About this task
Transcribe nothing but the lines from the one with "Open the Debug button dropdown arrow" to the end of the entries, both included, keeping each exact and leaving every picture out.

Collected data
......
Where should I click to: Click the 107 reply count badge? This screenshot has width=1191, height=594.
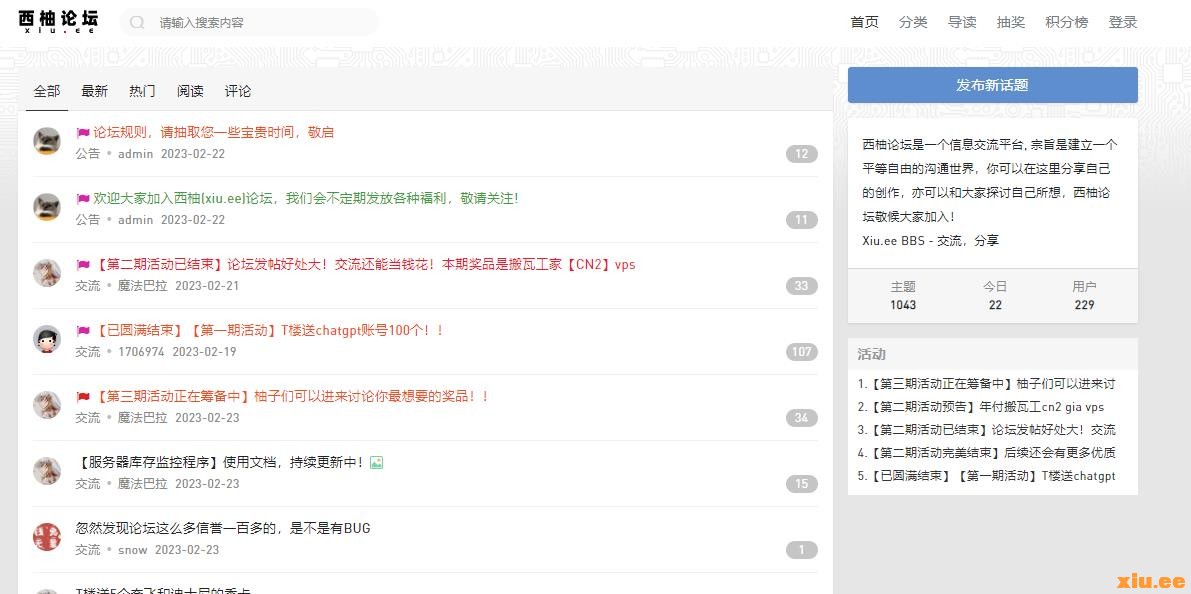(x=801, y=352)
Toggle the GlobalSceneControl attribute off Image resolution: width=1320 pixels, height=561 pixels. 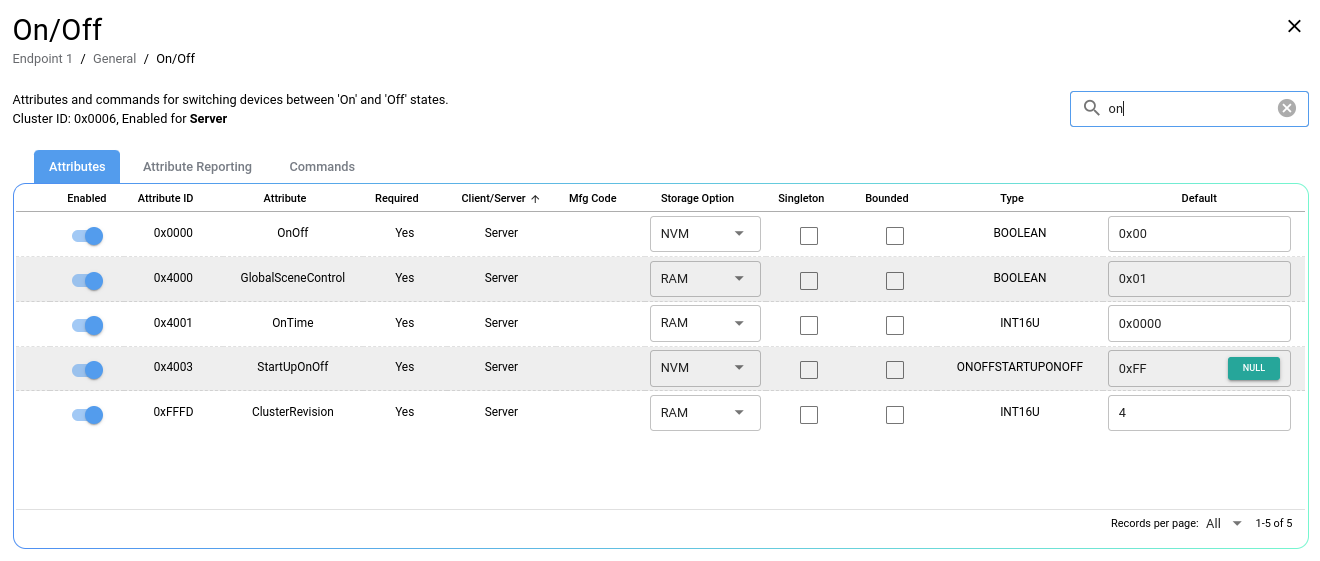click(x=87, y=281)
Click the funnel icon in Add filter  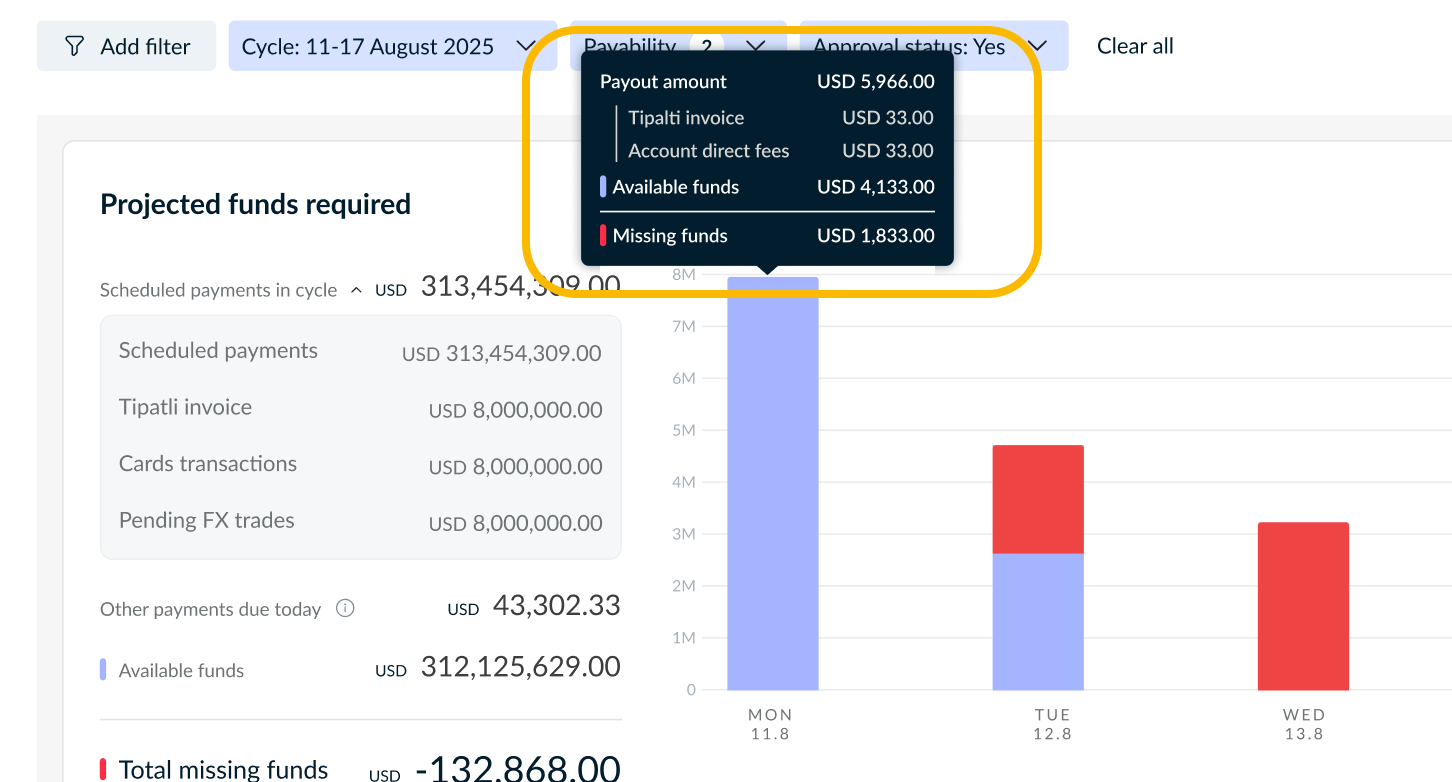click(74, 46)
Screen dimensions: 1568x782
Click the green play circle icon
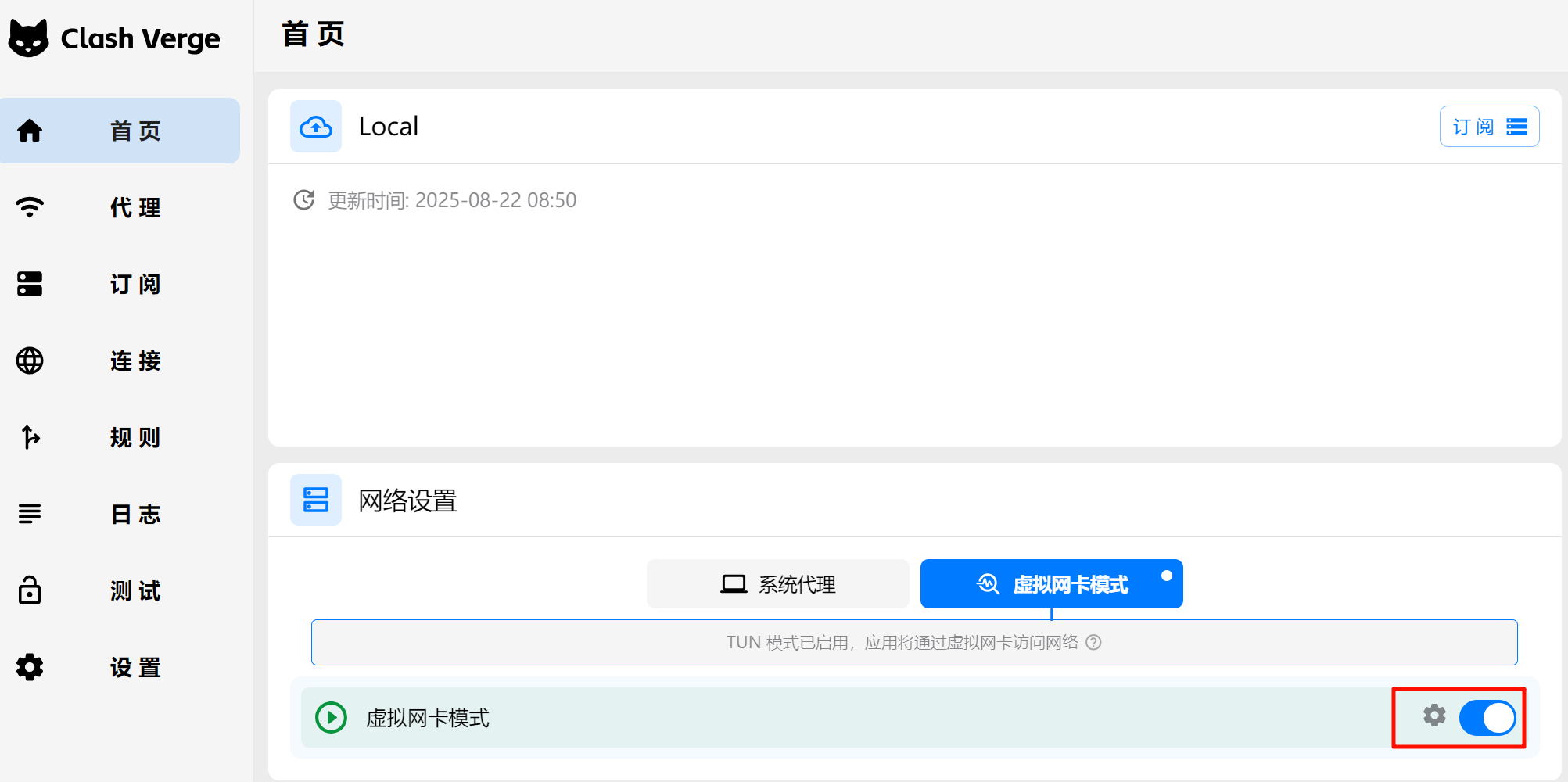331,717
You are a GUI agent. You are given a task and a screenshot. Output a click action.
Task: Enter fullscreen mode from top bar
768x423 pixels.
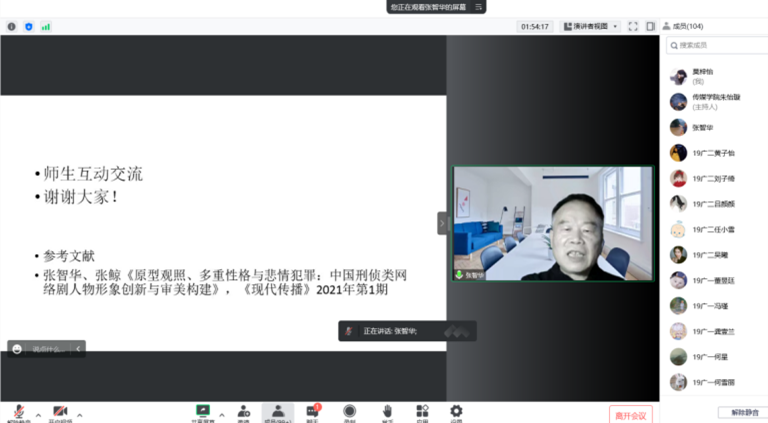pos(633,26)
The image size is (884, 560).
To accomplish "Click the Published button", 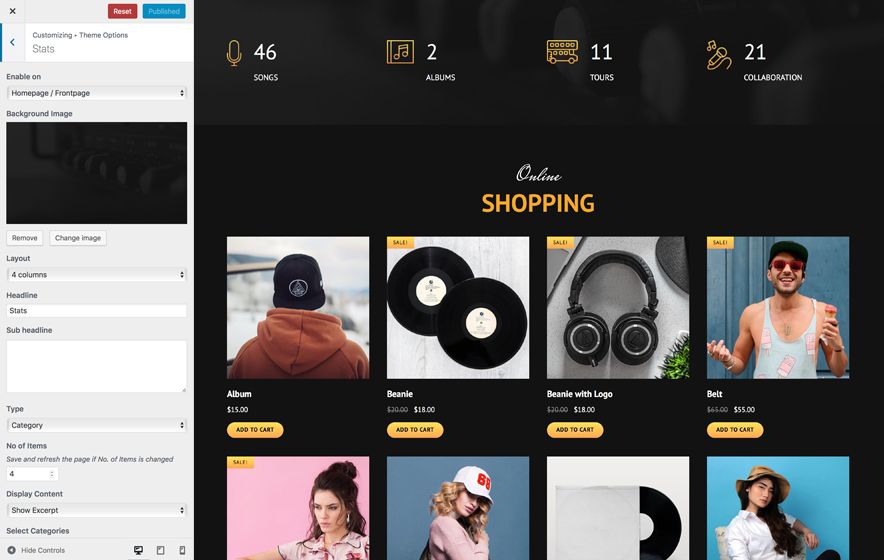I will click(164, 11).
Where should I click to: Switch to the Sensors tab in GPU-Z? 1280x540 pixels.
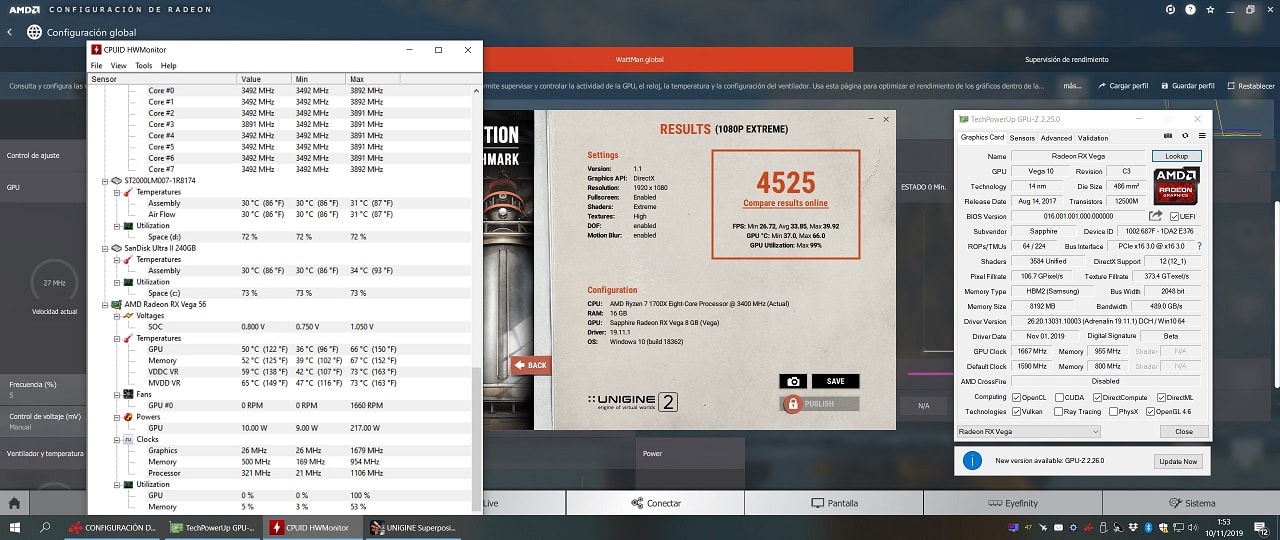coord(1022,138)
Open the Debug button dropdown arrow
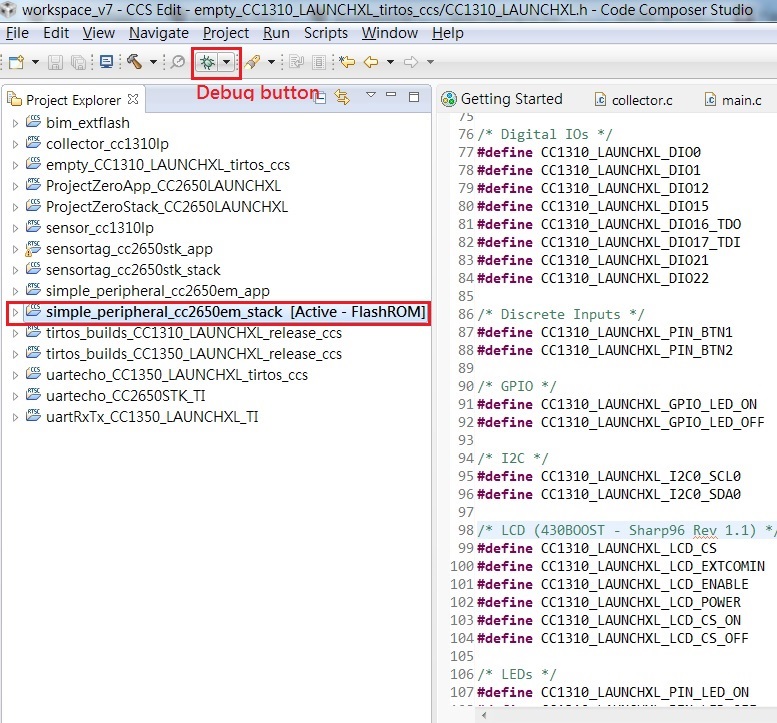Screen dimensions: 777x723 (x=226, y=62)
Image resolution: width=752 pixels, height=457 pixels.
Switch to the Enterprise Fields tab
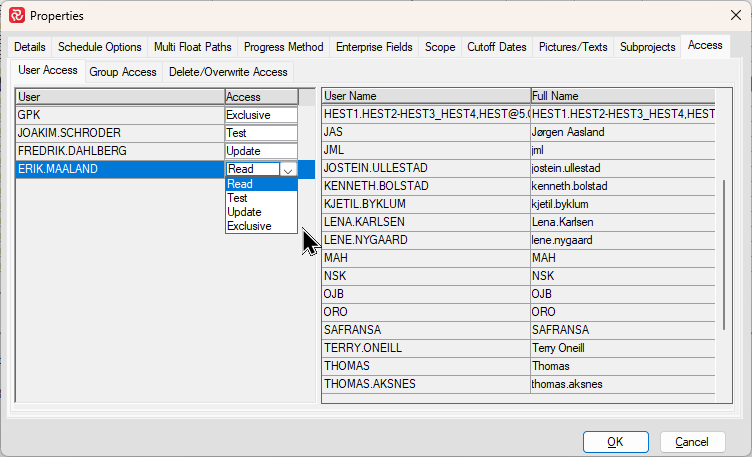point(374,47)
......
Solution for this exercise
Open the Debug button dropdown arrow
Screen dimensions: 777x723 (x=226, y=62)
Image resolution: width=752 pixels, height=457 pixels.
Switch to the Enterprise Fields tab
point(374,47)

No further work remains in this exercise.